• _What you have to do_
Your task is to copy the lines of the data below from the line holding "Den gamle side (464, 151)" through the line holding "Dyr (89, 1587)", inclusive, exactly and with nothing added.

=== Section Start ===

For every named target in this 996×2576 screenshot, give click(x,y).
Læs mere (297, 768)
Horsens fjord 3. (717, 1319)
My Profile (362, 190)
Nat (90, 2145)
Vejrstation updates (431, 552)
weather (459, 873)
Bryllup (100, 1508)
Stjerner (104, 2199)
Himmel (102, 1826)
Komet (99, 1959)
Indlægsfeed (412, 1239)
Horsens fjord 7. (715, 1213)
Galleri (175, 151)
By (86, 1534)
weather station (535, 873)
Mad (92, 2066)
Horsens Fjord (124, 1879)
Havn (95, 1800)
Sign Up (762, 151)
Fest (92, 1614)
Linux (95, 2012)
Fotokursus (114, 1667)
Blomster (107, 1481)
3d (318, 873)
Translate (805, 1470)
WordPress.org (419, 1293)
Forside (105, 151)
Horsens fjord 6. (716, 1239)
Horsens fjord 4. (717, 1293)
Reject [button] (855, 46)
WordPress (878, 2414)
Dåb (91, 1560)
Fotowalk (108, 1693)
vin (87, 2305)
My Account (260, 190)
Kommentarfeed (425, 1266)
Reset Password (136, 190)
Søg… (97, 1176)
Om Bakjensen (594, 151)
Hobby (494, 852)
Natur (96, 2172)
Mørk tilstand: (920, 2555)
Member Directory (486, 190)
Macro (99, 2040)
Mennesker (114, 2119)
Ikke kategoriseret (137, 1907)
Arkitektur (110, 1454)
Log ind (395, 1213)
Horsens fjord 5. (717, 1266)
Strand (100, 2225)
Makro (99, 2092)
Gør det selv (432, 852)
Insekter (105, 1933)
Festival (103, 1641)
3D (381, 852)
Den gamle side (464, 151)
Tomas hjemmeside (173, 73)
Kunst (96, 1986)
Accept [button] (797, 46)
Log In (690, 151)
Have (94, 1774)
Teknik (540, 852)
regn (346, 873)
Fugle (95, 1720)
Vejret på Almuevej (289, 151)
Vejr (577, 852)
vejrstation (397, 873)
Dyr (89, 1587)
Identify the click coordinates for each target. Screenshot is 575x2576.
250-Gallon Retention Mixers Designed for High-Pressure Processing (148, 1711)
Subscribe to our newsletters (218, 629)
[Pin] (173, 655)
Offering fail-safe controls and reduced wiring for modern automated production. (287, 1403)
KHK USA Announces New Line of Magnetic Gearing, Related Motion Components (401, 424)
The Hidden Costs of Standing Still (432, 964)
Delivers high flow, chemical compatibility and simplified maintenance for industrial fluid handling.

=== Section End ===

• _Reply to the exercise_
Den gamle side (464, 151)
Tomas hjemmeside (173, 73)
Kunst (96, 1986)
Accept [button] (797, 46)
Log In (690, 151)
Have (94, 1774)
Teknik (540, 852)
regn (346, 873)
Fugle (95, 1720)
Vejret på Almuevej (289, 151)
Vejr (577, 852)
vejrstation (397, 873)
Dyr (89, 1587)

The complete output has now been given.